On the 30th day, on the day I had to hand over, that day in the morning I received two telegrams. ‘Your resignation accepted’. ‘You are appointed producer in All India Radio. Join at the earliest.’ So I drove my car from Vijaywada to Madras, joined here as producer. Settled down. Then again they transferred me. I said no. I resigned there.


BS: When did you enter the film industry?

M.B: Film industry? When I worked in All India Radio long back. For some time, I worked here. At that time, how it happened? Yes, yes, I was in Kasturba Nagar in Adyar. In Gandhinagar, my student, S. Varalakshmi, the actress lived. S. Varalakshmi in those days was an actress and very good singer, she was learning from me. So after some time she wanted to produce a movie. She said, ‘Guruji, you must sing’. Nageshwara Rao is the hero, she was the heroine. She asked me to sing. I said, ‘Not interested’. ‘At least sing one sloka for me’. I said yes. When I sang the sloka, then everybody liked it. They made me to accept to sing for the hero. For the entire movie I sang all the songs. It became very, very popular. Then gradually everybody began to ask me to sing.


S.G: The film song which you sang for a Kannada film with Bhimsen Joshi, a jugalbandi.

M.B: Yes, yes, there was a movie we both…then what happened I became popular in film music.


V: How many films you would have sung for?

M.B: I sang many but I didn’t take it seriously. I sang only those songs that are very difficult to sing.


V: Like the movie Gaanam.

M.B: I sang in Gaanam. I sang in Malayalam, in Tamil, in Telugu, Kannada, Malayalam, Bengali, Oriya, Hindi, Marathi, I sang in all movies but I didn’t take it seriously. I don’t want to be remembered as a playback artist or a music director. I don’t want to be as a musician also. I should be in the list of Tyagaraja, Dikshitar, Ramasastry, and not with musicians. So I didn’t take it seriously but I am the only person probably in India, I don’t know about the world, who got the national awards, best classical music, best playback singer, best music director of movies, all the three I got, nobody else.


BS: You have great regard for GNB (G.N. Balasubramaniam).

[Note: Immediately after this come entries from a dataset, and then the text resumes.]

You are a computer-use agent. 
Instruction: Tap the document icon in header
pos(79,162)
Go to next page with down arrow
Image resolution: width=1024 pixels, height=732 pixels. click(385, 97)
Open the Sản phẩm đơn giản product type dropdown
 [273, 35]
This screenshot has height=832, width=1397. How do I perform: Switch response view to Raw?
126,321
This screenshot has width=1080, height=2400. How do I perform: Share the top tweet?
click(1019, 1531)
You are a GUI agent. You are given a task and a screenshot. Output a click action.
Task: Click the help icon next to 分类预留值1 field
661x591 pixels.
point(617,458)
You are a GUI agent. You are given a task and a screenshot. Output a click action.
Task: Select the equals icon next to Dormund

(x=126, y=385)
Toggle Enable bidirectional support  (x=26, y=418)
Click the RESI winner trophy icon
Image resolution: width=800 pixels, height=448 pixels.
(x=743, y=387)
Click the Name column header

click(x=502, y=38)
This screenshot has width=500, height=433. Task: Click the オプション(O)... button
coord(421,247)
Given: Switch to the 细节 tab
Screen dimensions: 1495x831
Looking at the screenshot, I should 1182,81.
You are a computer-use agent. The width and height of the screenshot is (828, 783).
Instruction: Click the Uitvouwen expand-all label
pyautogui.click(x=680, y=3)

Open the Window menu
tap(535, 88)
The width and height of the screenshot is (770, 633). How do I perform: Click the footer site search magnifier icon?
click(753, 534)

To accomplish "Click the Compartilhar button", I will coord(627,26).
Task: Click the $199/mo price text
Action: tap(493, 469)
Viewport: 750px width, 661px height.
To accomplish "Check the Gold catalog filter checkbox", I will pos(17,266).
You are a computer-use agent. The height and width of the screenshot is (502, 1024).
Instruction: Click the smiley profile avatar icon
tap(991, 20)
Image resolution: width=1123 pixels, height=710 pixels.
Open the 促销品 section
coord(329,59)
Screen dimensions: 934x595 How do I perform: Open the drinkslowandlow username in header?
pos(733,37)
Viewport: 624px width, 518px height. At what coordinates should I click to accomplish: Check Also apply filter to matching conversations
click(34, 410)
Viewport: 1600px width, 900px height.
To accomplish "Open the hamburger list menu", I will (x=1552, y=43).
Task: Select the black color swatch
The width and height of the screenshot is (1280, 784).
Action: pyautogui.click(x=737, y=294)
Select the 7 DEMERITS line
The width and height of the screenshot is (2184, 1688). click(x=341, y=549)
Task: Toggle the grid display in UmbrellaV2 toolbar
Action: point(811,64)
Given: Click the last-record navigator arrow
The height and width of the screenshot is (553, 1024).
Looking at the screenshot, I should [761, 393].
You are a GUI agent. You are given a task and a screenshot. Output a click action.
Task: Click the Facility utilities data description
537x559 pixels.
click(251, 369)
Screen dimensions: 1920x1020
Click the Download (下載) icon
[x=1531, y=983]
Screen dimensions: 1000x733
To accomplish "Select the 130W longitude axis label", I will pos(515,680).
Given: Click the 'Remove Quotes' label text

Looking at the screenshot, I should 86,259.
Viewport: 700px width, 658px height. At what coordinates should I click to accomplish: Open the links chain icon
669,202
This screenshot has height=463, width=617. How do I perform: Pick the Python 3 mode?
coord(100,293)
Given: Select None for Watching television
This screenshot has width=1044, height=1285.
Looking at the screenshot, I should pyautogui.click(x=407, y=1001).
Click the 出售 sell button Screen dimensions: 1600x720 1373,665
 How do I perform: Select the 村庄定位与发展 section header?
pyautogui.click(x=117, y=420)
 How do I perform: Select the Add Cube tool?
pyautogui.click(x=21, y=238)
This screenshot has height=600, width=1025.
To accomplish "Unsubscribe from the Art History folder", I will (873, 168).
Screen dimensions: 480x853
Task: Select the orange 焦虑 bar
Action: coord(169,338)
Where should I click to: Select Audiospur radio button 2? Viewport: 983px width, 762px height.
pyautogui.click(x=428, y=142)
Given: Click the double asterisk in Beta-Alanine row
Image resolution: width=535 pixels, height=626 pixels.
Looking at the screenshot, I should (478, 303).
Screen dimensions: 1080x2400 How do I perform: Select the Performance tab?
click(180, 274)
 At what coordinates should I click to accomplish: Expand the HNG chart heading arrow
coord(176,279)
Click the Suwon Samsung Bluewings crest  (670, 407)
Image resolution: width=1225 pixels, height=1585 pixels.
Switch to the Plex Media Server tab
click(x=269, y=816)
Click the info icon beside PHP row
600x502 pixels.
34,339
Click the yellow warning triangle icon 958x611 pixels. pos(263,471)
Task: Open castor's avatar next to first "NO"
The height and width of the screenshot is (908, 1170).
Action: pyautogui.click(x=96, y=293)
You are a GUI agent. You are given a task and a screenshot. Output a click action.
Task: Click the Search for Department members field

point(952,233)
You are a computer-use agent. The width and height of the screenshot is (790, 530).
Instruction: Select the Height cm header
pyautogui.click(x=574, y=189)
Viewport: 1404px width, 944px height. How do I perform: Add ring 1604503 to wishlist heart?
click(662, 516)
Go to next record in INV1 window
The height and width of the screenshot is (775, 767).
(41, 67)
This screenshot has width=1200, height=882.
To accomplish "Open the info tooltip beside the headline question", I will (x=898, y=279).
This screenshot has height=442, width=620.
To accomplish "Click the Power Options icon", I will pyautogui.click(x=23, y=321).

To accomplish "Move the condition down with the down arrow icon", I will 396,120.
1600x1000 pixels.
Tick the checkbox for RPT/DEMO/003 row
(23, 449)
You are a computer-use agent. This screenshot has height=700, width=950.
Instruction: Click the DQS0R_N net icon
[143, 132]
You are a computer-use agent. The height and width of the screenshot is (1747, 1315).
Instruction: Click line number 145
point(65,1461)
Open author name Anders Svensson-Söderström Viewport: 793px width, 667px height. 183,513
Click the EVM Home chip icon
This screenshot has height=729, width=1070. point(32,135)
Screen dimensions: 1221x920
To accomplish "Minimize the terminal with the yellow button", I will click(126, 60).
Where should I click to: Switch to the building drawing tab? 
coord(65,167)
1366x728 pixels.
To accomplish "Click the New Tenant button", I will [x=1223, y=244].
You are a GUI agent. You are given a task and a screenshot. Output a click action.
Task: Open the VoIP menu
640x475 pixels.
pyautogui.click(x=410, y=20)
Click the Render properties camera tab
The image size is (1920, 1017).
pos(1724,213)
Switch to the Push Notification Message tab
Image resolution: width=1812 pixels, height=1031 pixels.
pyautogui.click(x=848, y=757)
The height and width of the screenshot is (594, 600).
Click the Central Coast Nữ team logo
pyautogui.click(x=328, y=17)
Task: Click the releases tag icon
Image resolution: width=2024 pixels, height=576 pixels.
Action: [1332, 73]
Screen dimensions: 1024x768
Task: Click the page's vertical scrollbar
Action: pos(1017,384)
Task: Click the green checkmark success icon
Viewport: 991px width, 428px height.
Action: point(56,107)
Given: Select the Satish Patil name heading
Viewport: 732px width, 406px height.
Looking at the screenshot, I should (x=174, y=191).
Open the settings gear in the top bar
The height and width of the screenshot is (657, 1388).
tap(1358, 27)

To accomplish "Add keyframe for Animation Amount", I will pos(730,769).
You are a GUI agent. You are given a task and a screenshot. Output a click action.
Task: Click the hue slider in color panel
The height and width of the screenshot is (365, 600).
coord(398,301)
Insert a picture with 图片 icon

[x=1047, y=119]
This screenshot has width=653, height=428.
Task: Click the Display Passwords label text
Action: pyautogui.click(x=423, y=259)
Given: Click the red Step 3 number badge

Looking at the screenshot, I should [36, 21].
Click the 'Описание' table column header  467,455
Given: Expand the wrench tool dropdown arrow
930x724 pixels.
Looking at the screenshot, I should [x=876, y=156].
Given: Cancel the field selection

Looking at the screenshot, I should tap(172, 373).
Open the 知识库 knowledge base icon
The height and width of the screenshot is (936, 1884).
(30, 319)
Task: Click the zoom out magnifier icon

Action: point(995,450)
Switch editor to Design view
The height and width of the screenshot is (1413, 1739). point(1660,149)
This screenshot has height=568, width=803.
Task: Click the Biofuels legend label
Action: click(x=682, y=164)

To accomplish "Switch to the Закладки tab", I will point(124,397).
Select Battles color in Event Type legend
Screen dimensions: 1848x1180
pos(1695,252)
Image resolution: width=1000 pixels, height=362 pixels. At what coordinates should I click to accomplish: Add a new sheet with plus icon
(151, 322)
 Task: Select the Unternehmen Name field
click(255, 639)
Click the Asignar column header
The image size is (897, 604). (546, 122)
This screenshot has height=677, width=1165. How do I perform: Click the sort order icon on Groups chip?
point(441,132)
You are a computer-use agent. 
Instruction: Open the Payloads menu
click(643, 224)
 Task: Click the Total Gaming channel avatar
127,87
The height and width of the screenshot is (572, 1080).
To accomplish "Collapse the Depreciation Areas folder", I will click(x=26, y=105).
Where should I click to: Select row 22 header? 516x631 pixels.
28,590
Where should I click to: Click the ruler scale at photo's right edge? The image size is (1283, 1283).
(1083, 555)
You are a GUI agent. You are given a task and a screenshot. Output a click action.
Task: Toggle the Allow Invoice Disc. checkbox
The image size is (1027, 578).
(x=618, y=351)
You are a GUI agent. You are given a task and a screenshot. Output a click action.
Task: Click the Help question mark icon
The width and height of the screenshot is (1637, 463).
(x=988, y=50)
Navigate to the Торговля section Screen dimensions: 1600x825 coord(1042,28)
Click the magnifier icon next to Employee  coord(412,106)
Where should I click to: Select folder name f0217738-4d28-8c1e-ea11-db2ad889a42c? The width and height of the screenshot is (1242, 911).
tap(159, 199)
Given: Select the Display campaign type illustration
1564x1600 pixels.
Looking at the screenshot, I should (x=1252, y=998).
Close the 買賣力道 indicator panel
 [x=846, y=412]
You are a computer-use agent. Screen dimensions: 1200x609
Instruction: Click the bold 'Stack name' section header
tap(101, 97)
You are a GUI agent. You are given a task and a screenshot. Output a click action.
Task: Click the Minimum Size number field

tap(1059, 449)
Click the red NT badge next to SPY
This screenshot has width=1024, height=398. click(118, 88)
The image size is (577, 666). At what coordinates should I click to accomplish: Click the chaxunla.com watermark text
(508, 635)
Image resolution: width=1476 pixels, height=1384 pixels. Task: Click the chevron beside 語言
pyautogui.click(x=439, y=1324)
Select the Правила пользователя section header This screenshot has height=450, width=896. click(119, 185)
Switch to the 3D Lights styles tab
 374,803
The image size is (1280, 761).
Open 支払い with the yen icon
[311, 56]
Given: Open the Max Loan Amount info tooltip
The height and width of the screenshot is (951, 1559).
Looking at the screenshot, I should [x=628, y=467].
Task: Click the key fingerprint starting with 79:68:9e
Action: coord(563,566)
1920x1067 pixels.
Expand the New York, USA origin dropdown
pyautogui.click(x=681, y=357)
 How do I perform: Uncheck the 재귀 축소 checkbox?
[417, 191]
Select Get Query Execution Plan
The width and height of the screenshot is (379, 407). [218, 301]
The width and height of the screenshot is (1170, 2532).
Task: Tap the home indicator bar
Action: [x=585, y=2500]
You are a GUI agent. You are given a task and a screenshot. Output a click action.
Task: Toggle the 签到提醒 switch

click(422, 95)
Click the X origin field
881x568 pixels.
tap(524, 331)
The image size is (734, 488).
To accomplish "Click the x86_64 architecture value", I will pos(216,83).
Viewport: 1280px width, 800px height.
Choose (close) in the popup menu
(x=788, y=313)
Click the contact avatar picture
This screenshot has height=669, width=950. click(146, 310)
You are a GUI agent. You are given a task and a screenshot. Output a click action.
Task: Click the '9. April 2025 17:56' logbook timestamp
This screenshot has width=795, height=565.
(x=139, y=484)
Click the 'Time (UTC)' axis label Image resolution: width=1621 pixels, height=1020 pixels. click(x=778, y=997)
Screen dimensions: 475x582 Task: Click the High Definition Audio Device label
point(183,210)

M.B: No, it is not that. We worked together. We were colleagues and so we used to appreciate each other. We both appreciate each other. GNB Award I got. So we were friends. Only music friend-only GNB for me because he was in Gandhi Nagar and I was in Kasturba Nagar. He didn’t have car and so I brought him every day to office and while going I dropped him back because we were friends, close friends. We discussed many things.